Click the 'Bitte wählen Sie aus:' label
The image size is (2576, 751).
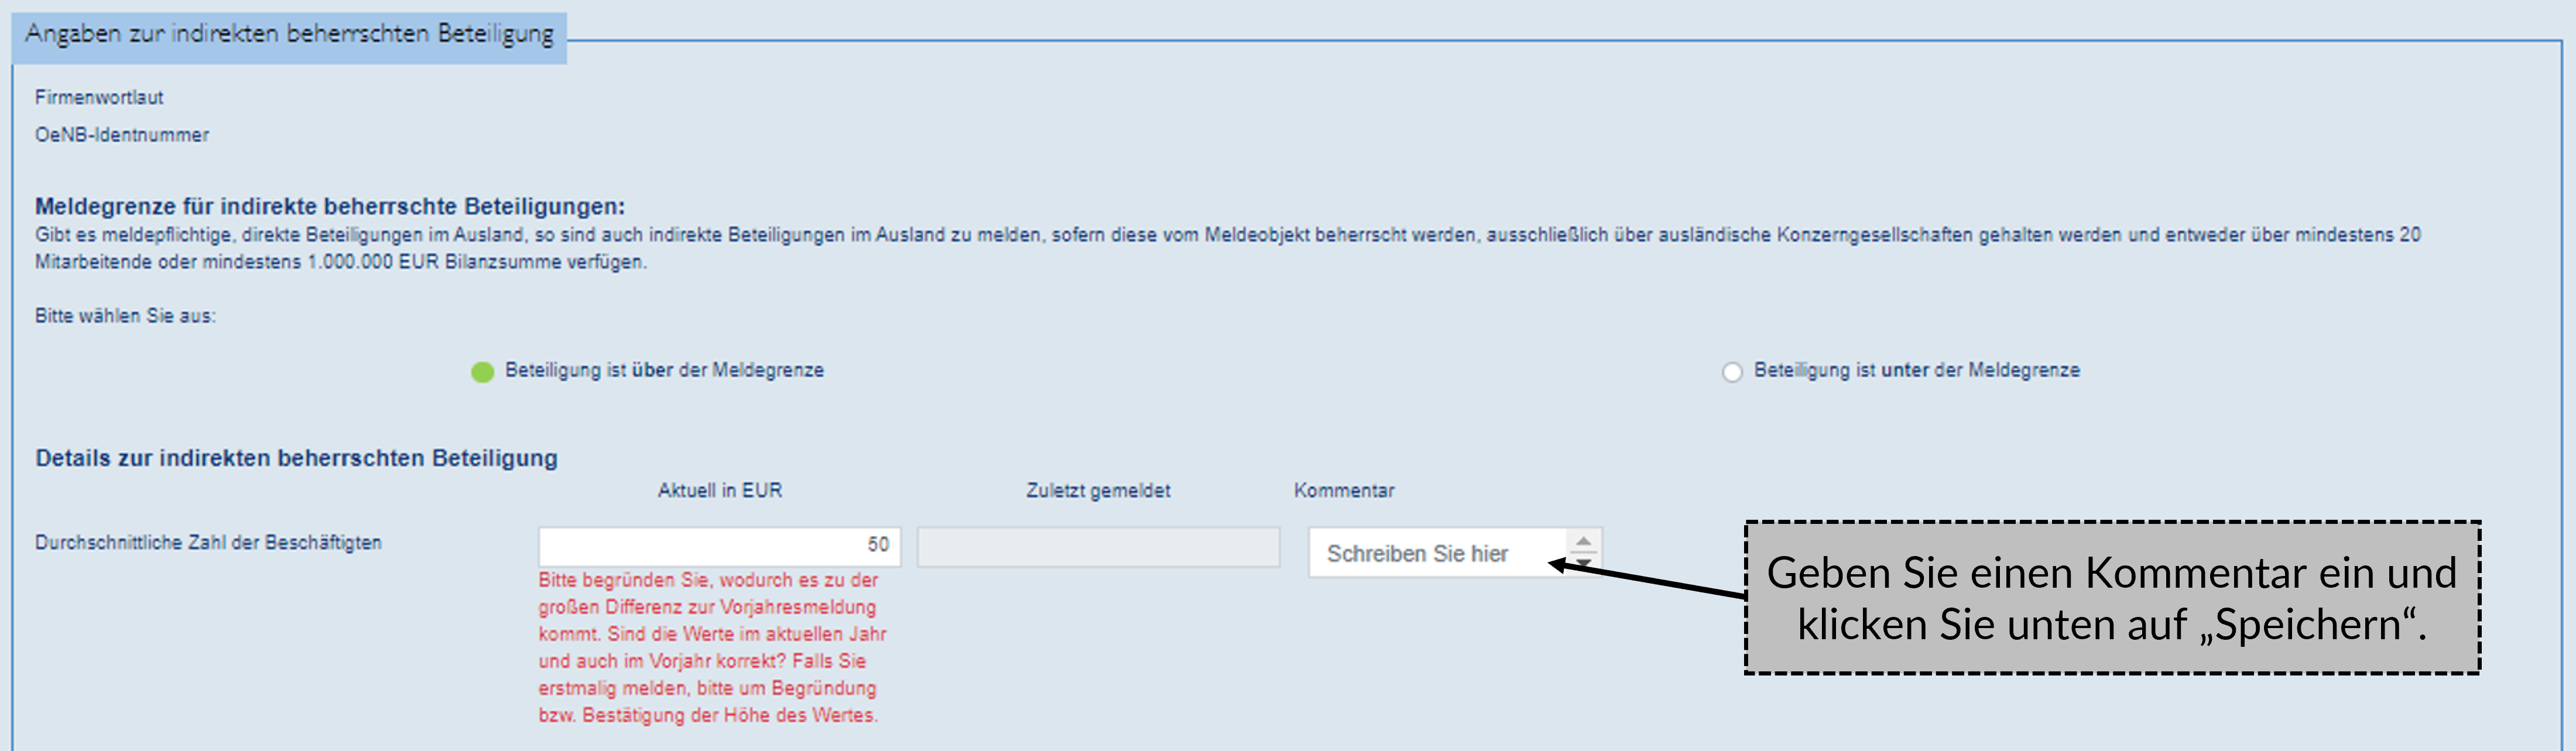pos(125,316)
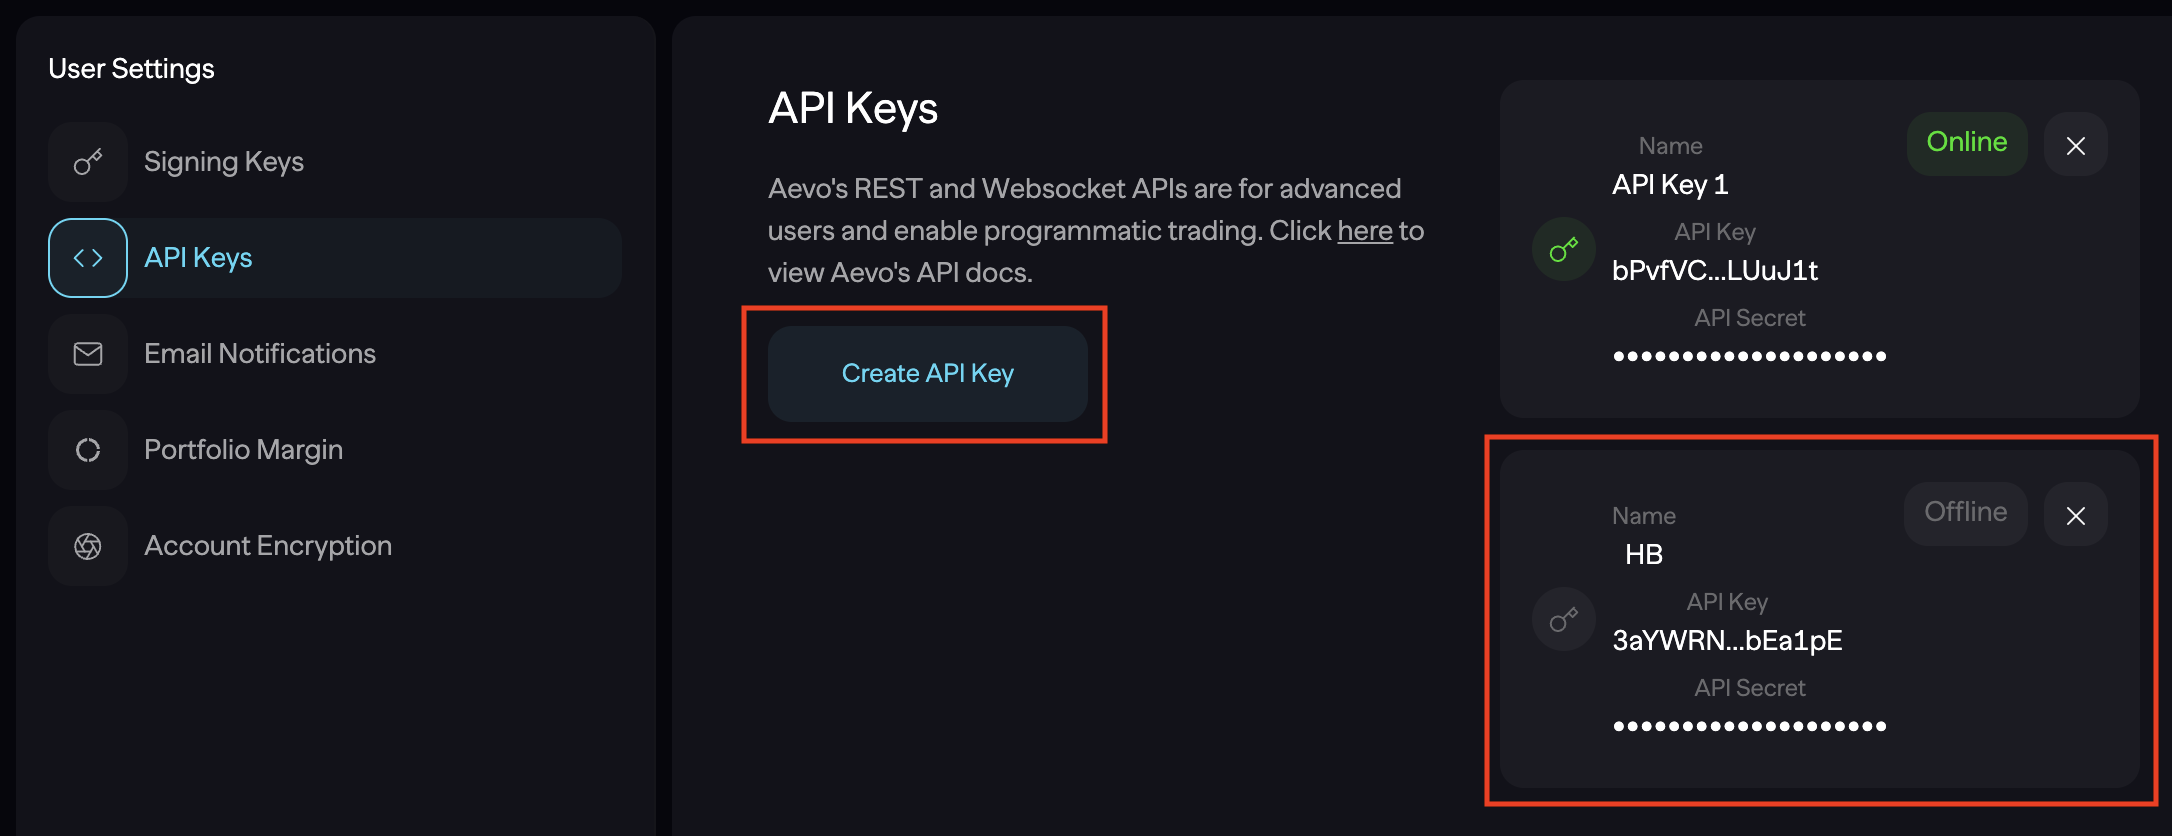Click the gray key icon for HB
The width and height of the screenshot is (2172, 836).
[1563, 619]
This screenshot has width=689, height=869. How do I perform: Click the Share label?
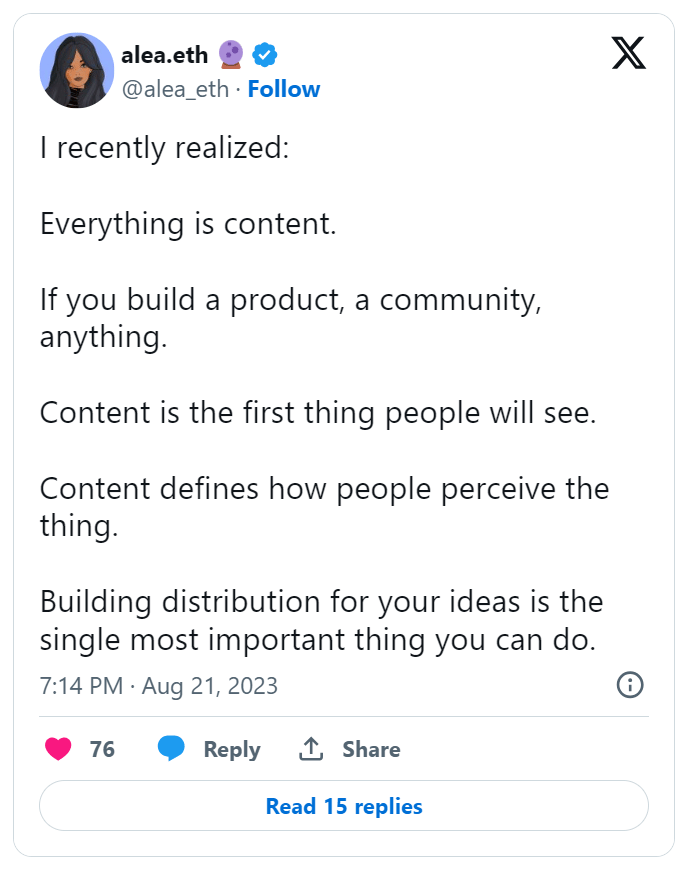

= = =

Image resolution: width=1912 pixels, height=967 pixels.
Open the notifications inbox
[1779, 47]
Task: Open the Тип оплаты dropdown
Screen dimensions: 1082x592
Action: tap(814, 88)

= = =

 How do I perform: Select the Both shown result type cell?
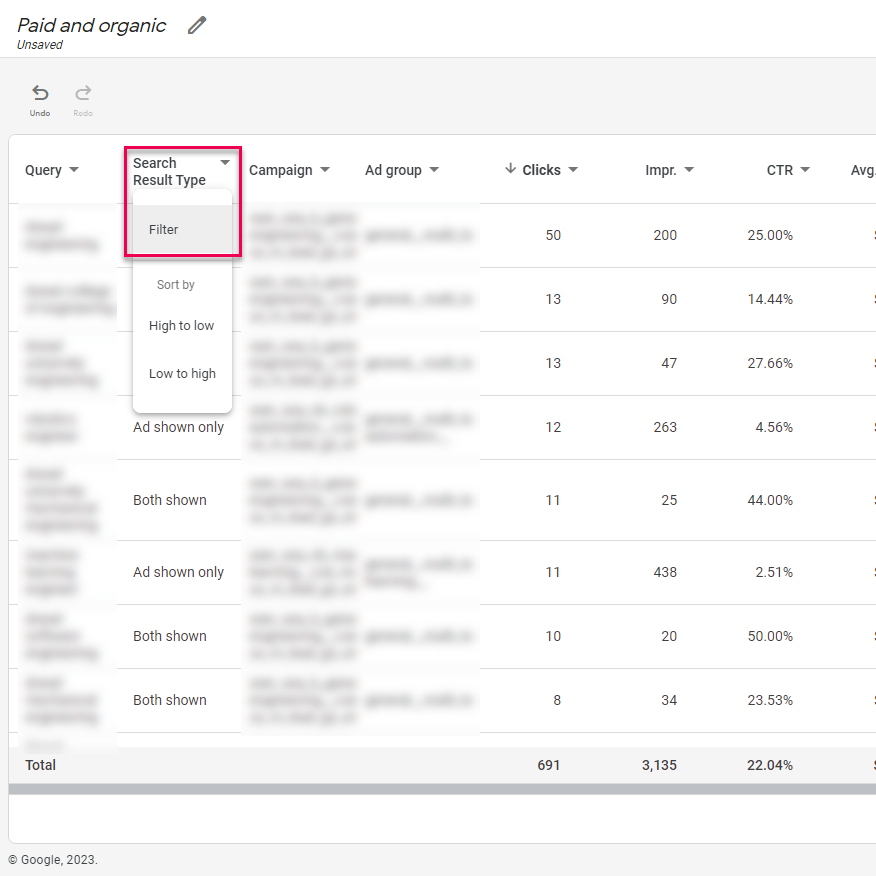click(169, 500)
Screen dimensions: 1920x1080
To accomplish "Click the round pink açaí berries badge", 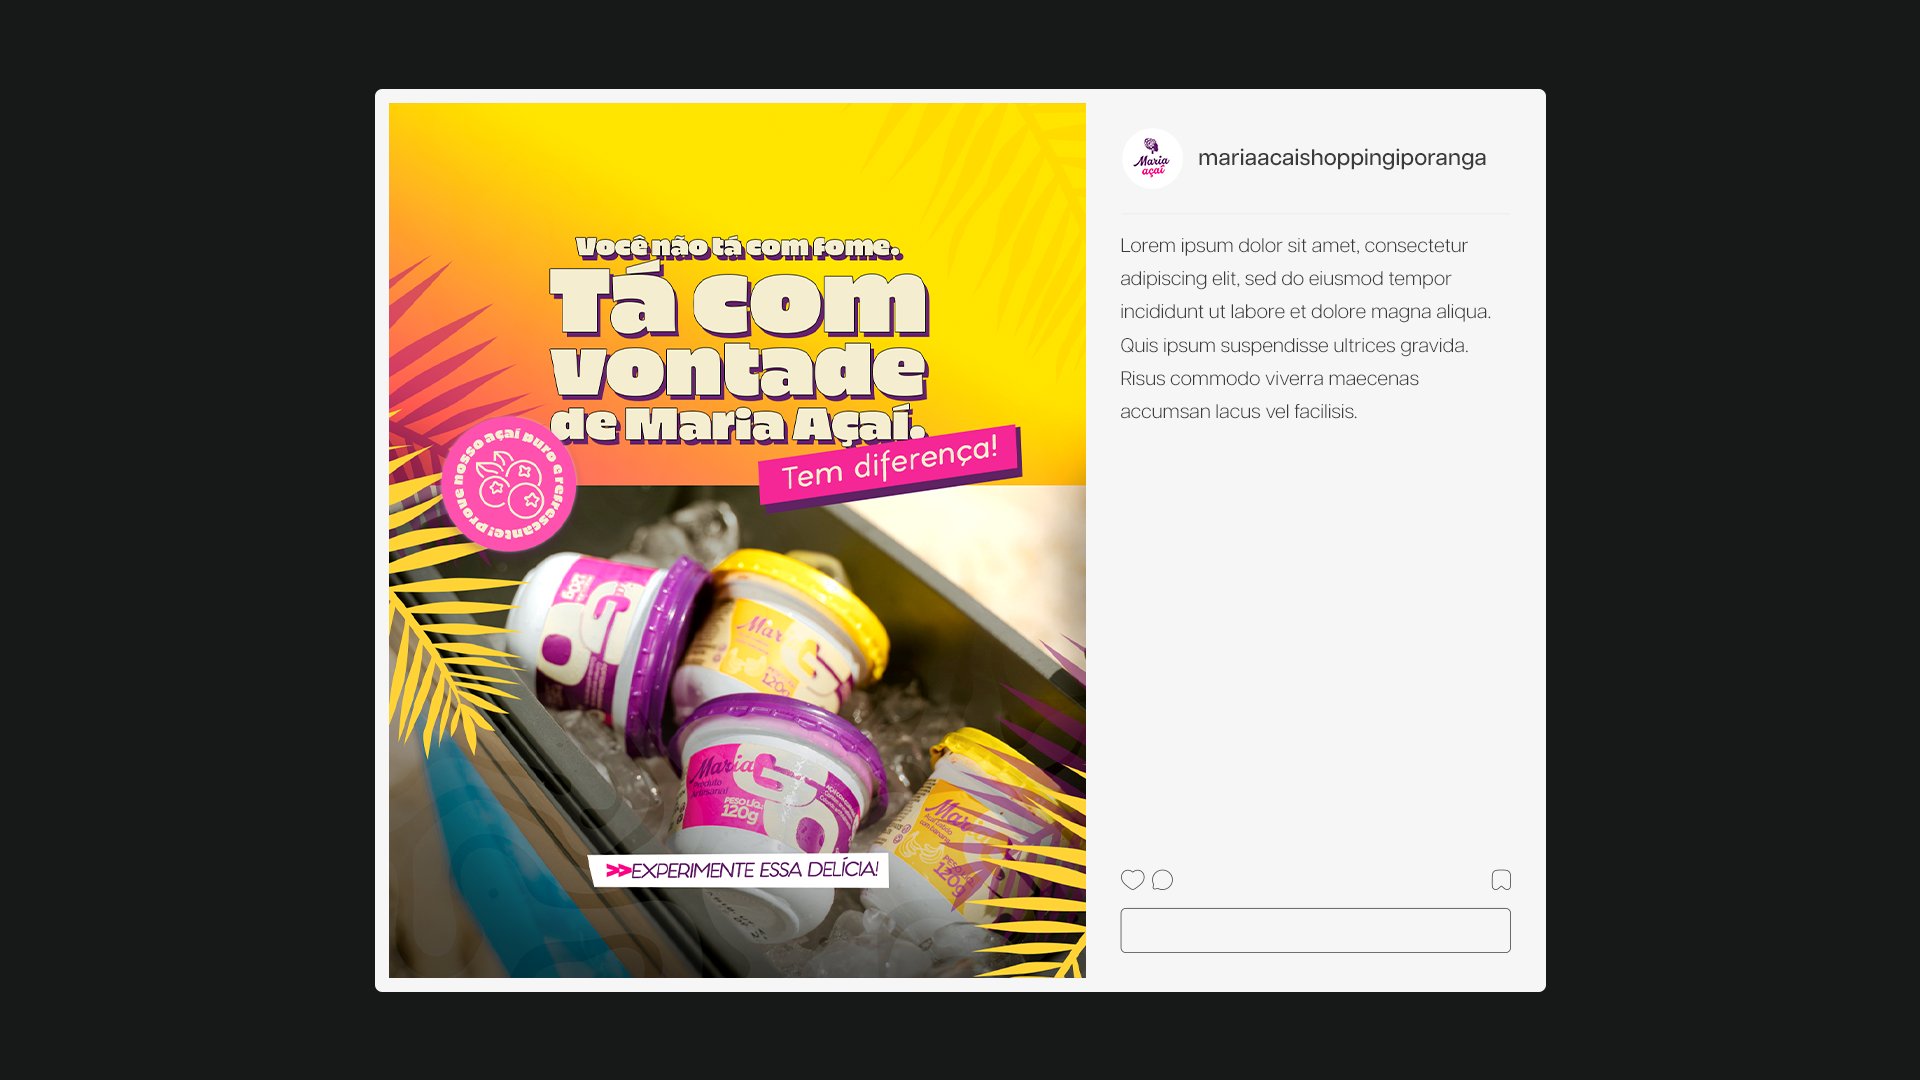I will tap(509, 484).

= = =

* _Vereisten_
Welke regels in de records hierboven bevatten het woord "screenshot"? Pik ze eruit en neem elke regel volledig over.

* _Volledige uitvoer_
The width and height of the screenshot is (2172, 836).
This screenshot has width=689, height=869. How do I perform: Click the Share label?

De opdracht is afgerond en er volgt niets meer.